[ABOUT THIS TASK] Look through the data below and output, unchanged, every line from the one holding "You are a computer-use" through the one holding "Given: Enable Snap magnet in left sidebar", inclusive. Skip the pictures.

[PROVIDED MATERIAL]
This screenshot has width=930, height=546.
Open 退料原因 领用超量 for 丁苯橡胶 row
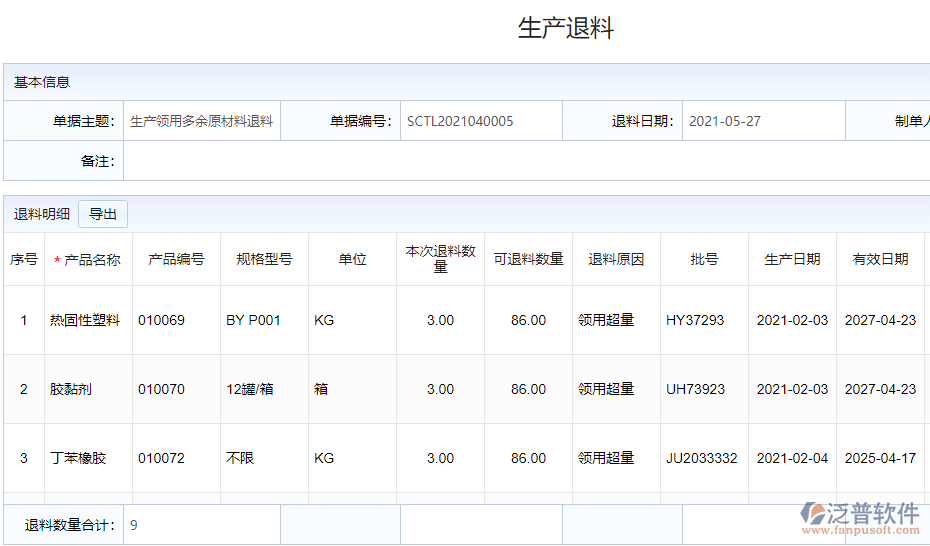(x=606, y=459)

--

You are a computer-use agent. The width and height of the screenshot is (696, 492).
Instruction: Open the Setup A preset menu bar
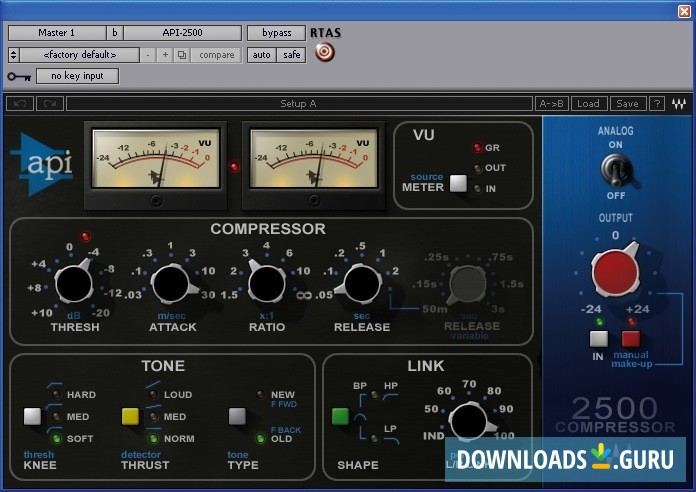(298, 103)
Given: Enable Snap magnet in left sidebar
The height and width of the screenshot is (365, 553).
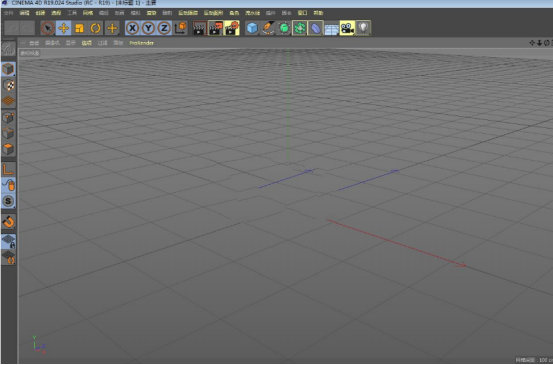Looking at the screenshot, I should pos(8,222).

[OUTPUT OF THE EXERCISE]
You are a computer-use agent. The width and height of the screenshot is (696, 492).
Instruction: Open the Setup A preset menu bar
(298, 103)
Given: Enable Snap magnet in left sidebar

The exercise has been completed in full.